-- DATA FOR REVIEW follows --

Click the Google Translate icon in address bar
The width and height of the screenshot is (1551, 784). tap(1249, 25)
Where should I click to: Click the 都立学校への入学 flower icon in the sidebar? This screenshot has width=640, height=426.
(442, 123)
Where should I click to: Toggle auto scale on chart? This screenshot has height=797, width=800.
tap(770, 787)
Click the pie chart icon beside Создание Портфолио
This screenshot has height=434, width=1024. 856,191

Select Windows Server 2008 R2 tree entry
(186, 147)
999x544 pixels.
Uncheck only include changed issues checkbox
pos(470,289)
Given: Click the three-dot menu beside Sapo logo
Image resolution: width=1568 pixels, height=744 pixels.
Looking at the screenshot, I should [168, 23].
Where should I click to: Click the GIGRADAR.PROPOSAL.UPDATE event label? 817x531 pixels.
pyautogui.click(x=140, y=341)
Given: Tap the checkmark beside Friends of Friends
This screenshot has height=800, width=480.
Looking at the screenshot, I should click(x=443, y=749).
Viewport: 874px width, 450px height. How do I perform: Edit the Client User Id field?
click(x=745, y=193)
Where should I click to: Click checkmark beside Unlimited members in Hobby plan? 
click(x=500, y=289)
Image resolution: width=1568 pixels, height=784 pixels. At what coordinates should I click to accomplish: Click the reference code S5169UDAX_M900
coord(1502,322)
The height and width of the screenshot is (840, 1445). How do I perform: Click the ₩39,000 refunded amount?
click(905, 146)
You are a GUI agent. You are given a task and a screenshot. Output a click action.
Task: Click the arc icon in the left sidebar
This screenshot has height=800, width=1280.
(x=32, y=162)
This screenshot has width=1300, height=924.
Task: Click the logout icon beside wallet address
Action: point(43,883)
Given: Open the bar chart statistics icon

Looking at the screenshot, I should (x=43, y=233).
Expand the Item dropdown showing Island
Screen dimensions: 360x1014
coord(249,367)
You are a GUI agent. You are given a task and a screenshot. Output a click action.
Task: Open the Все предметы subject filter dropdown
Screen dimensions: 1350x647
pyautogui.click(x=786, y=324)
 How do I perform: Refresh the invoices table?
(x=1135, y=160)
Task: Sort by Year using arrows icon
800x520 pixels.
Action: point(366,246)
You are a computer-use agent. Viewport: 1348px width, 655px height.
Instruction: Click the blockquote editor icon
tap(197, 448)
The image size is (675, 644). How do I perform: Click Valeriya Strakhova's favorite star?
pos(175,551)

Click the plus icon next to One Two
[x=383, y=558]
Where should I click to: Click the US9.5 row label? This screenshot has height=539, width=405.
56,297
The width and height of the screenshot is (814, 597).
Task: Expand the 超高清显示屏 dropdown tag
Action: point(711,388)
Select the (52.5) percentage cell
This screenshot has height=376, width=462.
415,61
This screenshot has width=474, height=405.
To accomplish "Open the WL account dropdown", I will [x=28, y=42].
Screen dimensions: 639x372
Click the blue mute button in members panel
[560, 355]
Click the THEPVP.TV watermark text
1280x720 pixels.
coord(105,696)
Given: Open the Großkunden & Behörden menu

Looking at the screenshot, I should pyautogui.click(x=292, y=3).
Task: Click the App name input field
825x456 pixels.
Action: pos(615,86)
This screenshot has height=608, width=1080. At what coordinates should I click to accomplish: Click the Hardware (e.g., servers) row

-- DATA FOR REVIEW concluded --

_PROBLEM STATEMENT_
Copy all data exactly, start to finish.

_OUTPUT_
Click the Google Translate icon in address bar
The width and height of the screenshot is (1551, 784). tap(1249, 25)
Where should I click to: Click the 都立学校への入学 flower icon in the sidebar? This screenshot has width=640, height=426.
(442, 123)
Where should I click to: Toggle auto scale on chart? This screenshot has height=797, width=800.
tap(770, 787)
Click the pie chart icon beside Создание Портфолио
This screenshot has height=434, width=1024. 856,191

Select Windows Server 2008 R2 tree entry
(186, 147)
999x544 pixels.
Uncheck only include changed issues checkbox
pos(470,289)
Given: Click the three-dot menu beside Sapo logo
Image resolution: width=1568 pixels, height=744 pixels.
Looking at the screenshot, I should [168, 23].
Where should I click to: Click the GIGRADAR.PROPOSAL.UPDATE event label? 817x531 pixels.
pyautogui.click(x=140, y=341)
Given: Tap the checkmark beside Friends of Friends
This screenshot has height=800, width=480.
Looking at the screenshot, I should click(x=443, y=749).
Viewport: 874px width, 450px height. How do I perform: Edit the Client User Id field?
click(x=745, y=193)
Where should I click to: Click checkmark beside Unlimited members in Hobby plan? 
click(x=500, y=289)
Image resolution: width=1568 pixels, height=784 pixels. At what coordinates should I click to accomplish: Click the reference code S5169UDAX_M900
coord(1502,322)
The height and width of the screenshot is (840, 1445). How do I perform: Click the ₩39,000 refunded amount?
click(905, 146)
You are a GUI agent. You are given a task and a screenshot. Output a click action.
Task: Click the arc icon in the left sidebar
This screenshot has height=800, width=1280.
(x=32, y=162)
This screenshot has width=1300, height=924.
Task: Click the logout icon beside wallet address
Action: point(43,883)
Given: Open the bar chart statistics icon

Looking at the screenshot, I should (x=43, y=233).
Expand the Item dropdown showing Island
Screen dimensions: 360x1014
coord(249,367)
You are a GUI agent. You are given a task and a screenshot. Output a click action.
Task: Open the Все предметы subject filter dropdown
Screen dimensions: 1350x647
pyautogui.click(x=786, y=324)
 How do I perform: Refresh the invoices table?
(x=1135, y=160)
Task: Sort by Year using arrows icon
800x520 pixels.
Action: point(366,246)
You are a computer-use agent. Viewport: 1348px width, 655px height.
Instruction: Click the blockquote editor icon
tap(197, 448)
The image size is (675, 644). How do I perform: Click Valeriya Strakhova's favorite star?
pos(175,551)

Click the plus icon next to One Two
[x=383, y=558]
Where should I click to: Click the US9.5 row label? This screenshot has height=539, width=405.
56,297
The width and height of the screenshot is (814, 597).
Task: Expand the 超高清显示屏 dropdown tag
Action: point(711,388)
Select the (52.5) percentage cell
This screenshot has height=376, width=462.
415,61
This screenshot has width=474, height=405.
To accomplish "Open the WL account dropdown", I will [x=28, y=42].
Screen dimensions: 639x372
Click the blue mute button in members panel
[560, 355]
Click the THEPVP.TV watermark text
1280x720 pixels.
coord(105,696)
Given: Open the Großkunden & Behörden menu

Looking at the screenshot, I should pyautogui.click(x=292, y=3).
Task: Click the App name input field
825x456 pixels.
Action: pos(615,86)
This screenshot has height=608, width=1080. At what coordinates should I click to accomplish: Click the Hardware (e.g., servers) row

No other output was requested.